[Stored data Boundary: Start]
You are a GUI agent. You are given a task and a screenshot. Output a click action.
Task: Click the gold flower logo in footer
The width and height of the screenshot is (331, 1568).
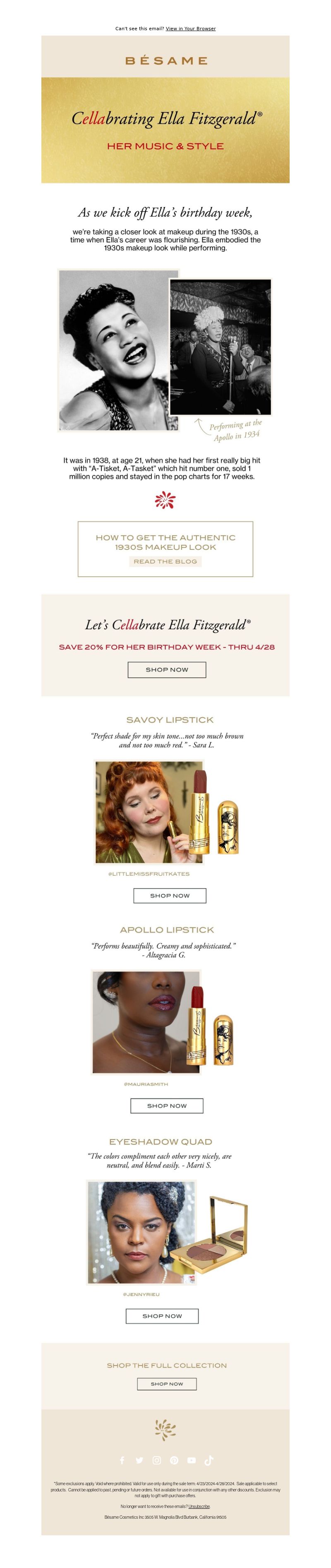pos(165,1429)
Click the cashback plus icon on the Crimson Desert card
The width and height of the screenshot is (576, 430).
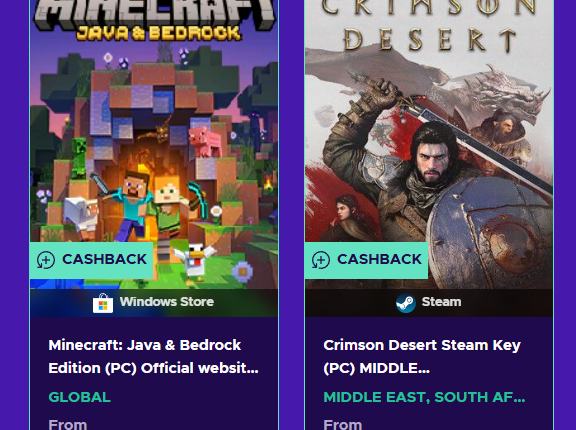pyautogui.click(x=321, y=260)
[Stored data Boundary: End]
◆ Requirement:
Would you print all the entries again exactly, minus any pictures?

◆ Written solution:
You are a GUI agent. You are given a task and a screenshot. Output a click action.
Task: Click the gold flower logo in footer
The width and height of the screenshot is (331, 1568).
pos(165,1429)
Click the cashback plus icon on the Crimson Desert card
The width and height of the screenshot is (576, 430).
pyautogui.click(x=321, y=260)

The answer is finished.